Yves Engler is a former Vice President of the Concordia Student Union, Yves Engler is a Montréal-based activist and author. He has  published ten books: Left, Right — Marching to the Beat of Imperial Canada; A Propaganda System—How Canada’s Government, Corporations, Media and Academia Sell War and Exploitation, Canada in Africa — 300 Years of Aid and Exploitation, The Ugly Canadian — Stephen Harper’s Foreign Policy, Lester Pearson’s Peacekeeping — The Truth May Hurt, Stop Signs — Cars and Capitalism on the Road to Economic, Social and Ecological Decay (with Bianca Mugyenyi), The Black Book of Canadian Foreign Policy (Shortlisted for the Mavis Gallant Prize for Non Fiction in the Quebec Writers’ Federation Literary Awards), Playing Left Wing: From Rink Rat to Student Radical and (with Anthony Fenton) Canada in Haiti: Waging War on The Poor Majority and Canada and Israel: Building Apartheid. Yves was born in Vancouver, where he grew up playing hockey.

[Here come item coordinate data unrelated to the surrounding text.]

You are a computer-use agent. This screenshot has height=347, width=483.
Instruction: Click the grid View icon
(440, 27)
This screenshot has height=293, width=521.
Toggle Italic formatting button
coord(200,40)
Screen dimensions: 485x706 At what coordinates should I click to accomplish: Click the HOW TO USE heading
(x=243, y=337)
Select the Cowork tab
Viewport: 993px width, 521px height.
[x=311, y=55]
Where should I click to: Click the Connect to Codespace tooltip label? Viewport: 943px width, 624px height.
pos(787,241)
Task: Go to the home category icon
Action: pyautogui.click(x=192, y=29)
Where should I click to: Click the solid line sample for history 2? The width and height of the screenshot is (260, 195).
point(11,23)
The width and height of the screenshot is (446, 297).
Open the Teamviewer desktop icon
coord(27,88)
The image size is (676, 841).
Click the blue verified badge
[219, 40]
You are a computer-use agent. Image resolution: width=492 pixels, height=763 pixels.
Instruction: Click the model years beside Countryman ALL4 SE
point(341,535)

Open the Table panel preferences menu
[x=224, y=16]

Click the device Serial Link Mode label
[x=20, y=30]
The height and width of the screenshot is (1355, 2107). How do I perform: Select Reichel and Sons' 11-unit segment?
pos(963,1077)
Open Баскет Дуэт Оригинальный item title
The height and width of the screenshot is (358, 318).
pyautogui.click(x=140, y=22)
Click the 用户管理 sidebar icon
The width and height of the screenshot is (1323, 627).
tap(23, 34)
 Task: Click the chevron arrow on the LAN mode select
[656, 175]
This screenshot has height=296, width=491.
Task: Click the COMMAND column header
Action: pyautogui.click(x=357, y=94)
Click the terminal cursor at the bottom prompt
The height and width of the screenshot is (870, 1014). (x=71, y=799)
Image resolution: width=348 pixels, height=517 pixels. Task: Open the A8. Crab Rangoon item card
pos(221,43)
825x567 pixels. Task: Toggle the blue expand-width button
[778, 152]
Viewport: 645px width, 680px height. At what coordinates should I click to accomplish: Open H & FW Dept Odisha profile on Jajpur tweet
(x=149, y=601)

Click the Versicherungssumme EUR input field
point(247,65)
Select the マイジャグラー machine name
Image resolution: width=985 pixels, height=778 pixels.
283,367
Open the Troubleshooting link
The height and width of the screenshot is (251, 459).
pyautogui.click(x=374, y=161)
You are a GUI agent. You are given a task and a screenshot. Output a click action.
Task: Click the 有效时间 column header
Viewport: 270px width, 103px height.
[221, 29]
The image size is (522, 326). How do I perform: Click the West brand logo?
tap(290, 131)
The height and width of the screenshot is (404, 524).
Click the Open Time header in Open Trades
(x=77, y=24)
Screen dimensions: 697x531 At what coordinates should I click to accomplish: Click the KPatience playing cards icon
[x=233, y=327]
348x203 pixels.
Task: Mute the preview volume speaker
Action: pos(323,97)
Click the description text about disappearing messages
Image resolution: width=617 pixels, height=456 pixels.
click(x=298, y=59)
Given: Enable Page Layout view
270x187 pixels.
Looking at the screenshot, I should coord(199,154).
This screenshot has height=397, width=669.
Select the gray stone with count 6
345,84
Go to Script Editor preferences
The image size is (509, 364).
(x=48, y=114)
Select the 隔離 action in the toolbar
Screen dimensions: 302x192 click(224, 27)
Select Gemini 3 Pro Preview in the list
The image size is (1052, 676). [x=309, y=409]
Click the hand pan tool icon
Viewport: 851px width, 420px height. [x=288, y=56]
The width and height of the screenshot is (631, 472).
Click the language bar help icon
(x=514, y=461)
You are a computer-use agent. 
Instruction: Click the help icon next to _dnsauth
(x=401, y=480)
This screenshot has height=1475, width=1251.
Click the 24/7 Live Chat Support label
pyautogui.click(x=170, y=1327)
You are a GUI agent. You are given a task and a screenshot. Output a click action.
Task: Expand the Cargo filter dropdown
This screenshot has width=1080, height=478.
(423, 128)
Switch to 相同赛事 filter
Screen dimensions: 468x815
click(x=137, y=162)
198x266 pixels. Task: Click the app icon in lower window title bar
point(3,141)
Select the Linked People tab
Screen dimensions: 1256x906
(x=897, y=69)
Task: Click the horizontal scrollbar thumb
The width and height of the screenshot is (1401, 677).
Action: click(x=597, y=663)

He was a peewee teammate of NHL star Mike Ribeiro at Huron Hochelaga in Montréal before playing in the B.C. Junior League. After being suspended from Concordia University, he turned to research and writing, but he’s still a fan of the great Canadian sport. To contact Yves email Yvesengler(at)hotmail.com

Yves first became active in Canadian foreign policy issues in the early 2000s. Initially focused on anti-corporate globalization organizing, the year he was an elected vice president of the Concordia Student Union Benjamin Netanyahu was blocked from speaking at the university. The protests sparked a massive backlash against student activism on campus. Later in the school year the US invaded Iraq. In the lead-up to the war Yves helped mobilize students to attend a number of massive antiwar demonstrations and co-founded a small collective called Block the Empire, which organized an early morning blockade of the US consulate in Montréal. Later Block the Empire organized a number of events targeting arms manufacturers, including a tour of Montréal’s weapons industry.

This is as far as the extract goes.